This is a vase. It was designed by Carlo Scarpa and made by Venini Glassworks. It is dated ca. 1934 and we acquired it in 2013. Its medium is hand-molded glass set with fire-joined turquoise canes (mezza filigrana), gold leaf inclusions. It is a part of the Product Design and Decorative Arts department.

This vase by architect and glassmaker Carlo Scarpa for Venini glassworks is a superb example of craftsmanship and design innovation in Venetian glass, a region of historical importance to glass production. The vase also represents a collaboration between two of the greatest glass designers of the 20th century, Scarpa and Paolo Venini.
Until recently, outside the glass collecting community, Scarpa was most commonly known as an architect. His experience in the glassmaking industry had a great effect on his architecture, which focused on materials, technique and, above all, craftsmanship. Scarpa’s first experience at a glassworks was in 1926, when he began designing for Cappellin, a major Murano glass factory that had, until the previous year, been in partnership with the Venini glassworks. Cappelin closed in 1932, the year Scarpa began designing for Venini. Scarpa worked closely with Venini’s founder, Paolo Venini, whose understanding of form may have helped Scarpa marry form with technique in later designs. Scarpa was fascinated by the technically and physically challenging process of glassmaking and closely studied the glassmakers who worked for years to perfect their skills. Through long hours of work and the knowledge he gained at Venini, Scarpa developed a range of new and transformed glass shapes, surface patterns, and effects, including the half-filigree (mezza-filigrana) technique. He combined a modernist sensibility with a desire to update complex traditional methods. This vase reflects careful color choice and is the largest form known to be executed in half-filigree decoration. The vase appears in Venini’s blue copybook of forms as number 3461, with a creation date of about 1934.

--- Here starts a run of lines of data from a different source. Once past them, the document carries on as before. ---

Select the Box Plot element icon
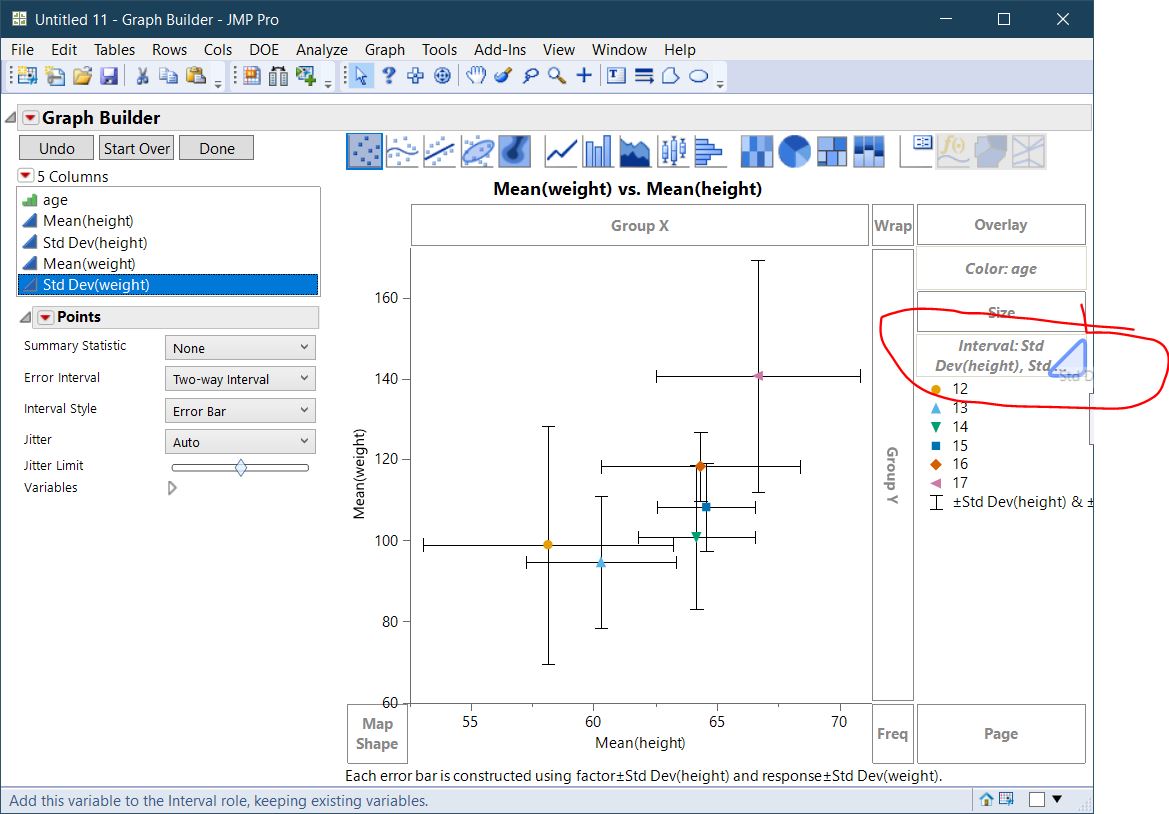The height and width of the screenshot is (814, 1169). (x=673, y=152)
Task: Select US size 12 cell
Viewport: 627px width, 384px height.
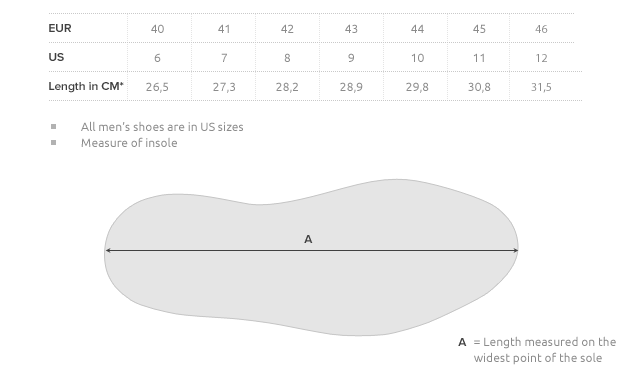Action: pyautogui.click(x=541, y=58)
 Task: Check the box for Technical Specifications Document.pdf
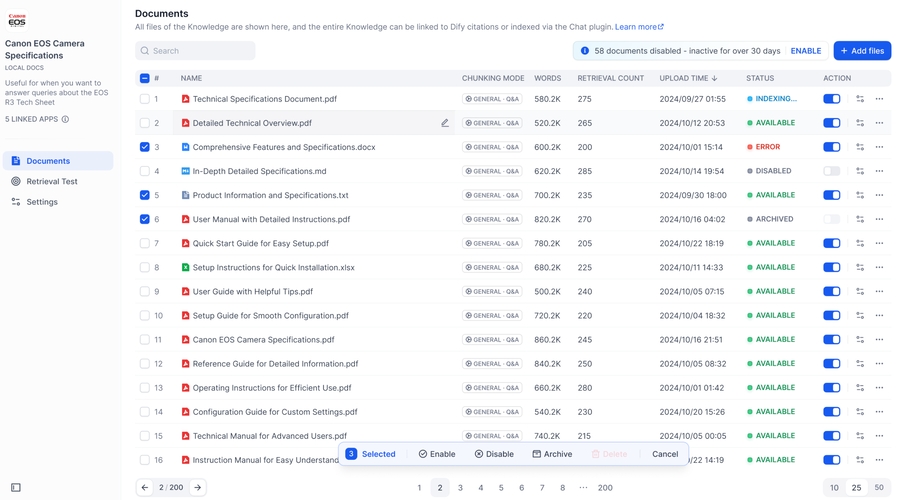145,99
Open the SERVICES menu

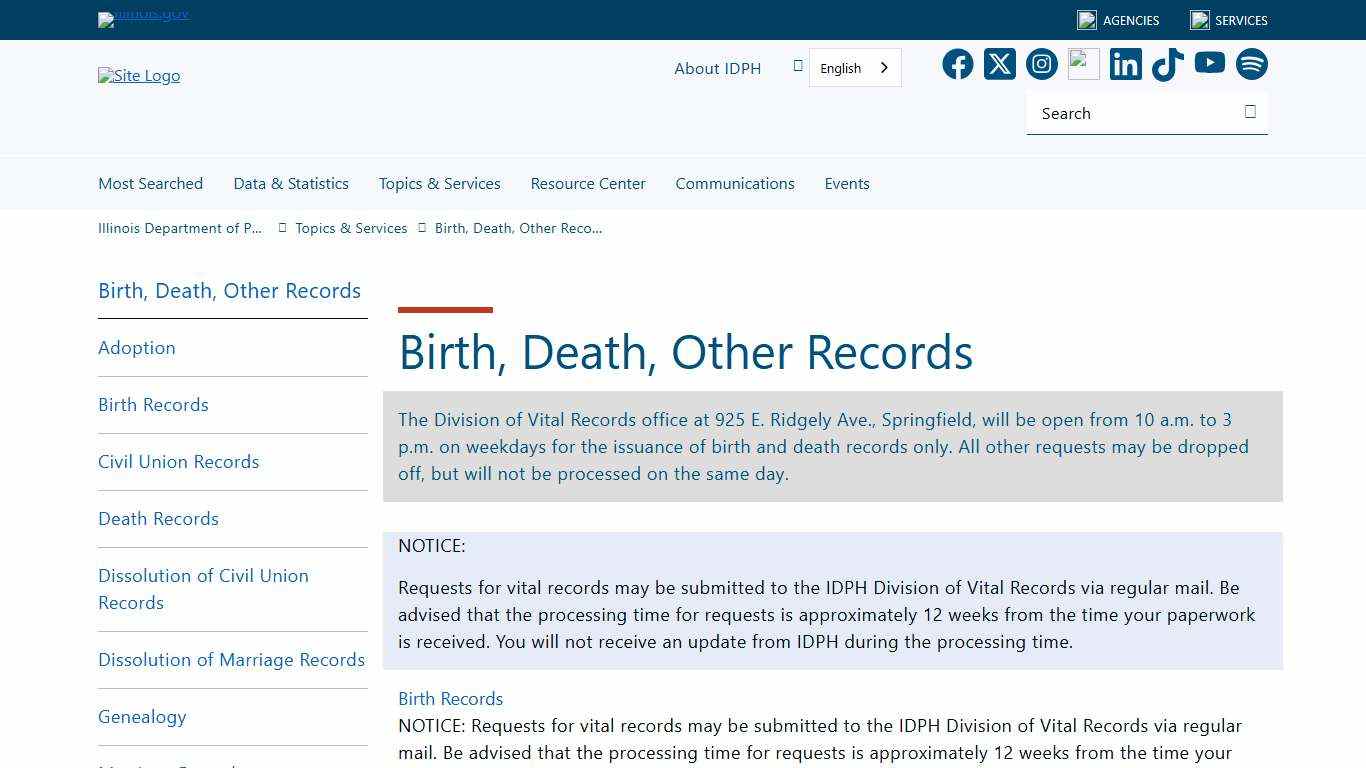click(1228, 20)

Scarpa began his first series of half-filigree works in 1932, the year of his arrival at Venini. Two years later, Venini exhibited these objects for the first time at the 1934 Venice Biennale. The company exhibited Scarpa’s half-filigree works again in 1936 at both the Venice Biennale and the Milan Triennale in a range of colors: opaque white, black, coral, azure, pink, and green. The pieces were intricate, innovative, and technically difficult. In designing them, Scarpa revived the old Murano tradition of half-filigree. The half-filigree technique was first developed as early as the 16th century, when Murano glassblowers imbedded filaments of lattimo (opaque white) glass into a transparent molten glass. They initially created parallel lines, but through practice and experimentation developed a variety of designs, most commonly spiral, within the glass. By the 18th century, glassmakers were incorporating colored threads into the molten glass, to even greater visual effect.
In this vase, colored spiral lines of slightly varying thickness accentuate the curves of the body of the vase. Scarpa maintains a precise distance between each line and a consistency in the angle of its spiral. The choice of a turquoise blue reminiscent of the Venetian Lagoon and the use of a double-ring hand-blown foot set with actual pieces of gold leaf serve to remind the viewer of Venice’s connections to Byzantium and the gilded mosaics at St. Mark’s Basilica. These elements connote both place and modernity in their subtlety.
This vase would be the first documented piece of Venetian glass from the 1920 to 1940 era to enter the museum’s collection. While later pieces made in the Venini glassworks are in the collection, this would represent the first piece by Carlo Scarpa and the first from the early period of Venini’s production. Cooper-Hewitt is committed to telling the story of glass process and design. This vase represents several technical achievements, in addition to its overall design success, that enhance the history of glassmaking in general and Venetian glass creation specifically. Pieces by Carlo Scarpa are very rare. The size of this piece contributes to its rarity and also makes it an optimal work for the museum’s display purposes. The Scarpa vase proposed for acquisition would be a significant addition to the museum’s collection.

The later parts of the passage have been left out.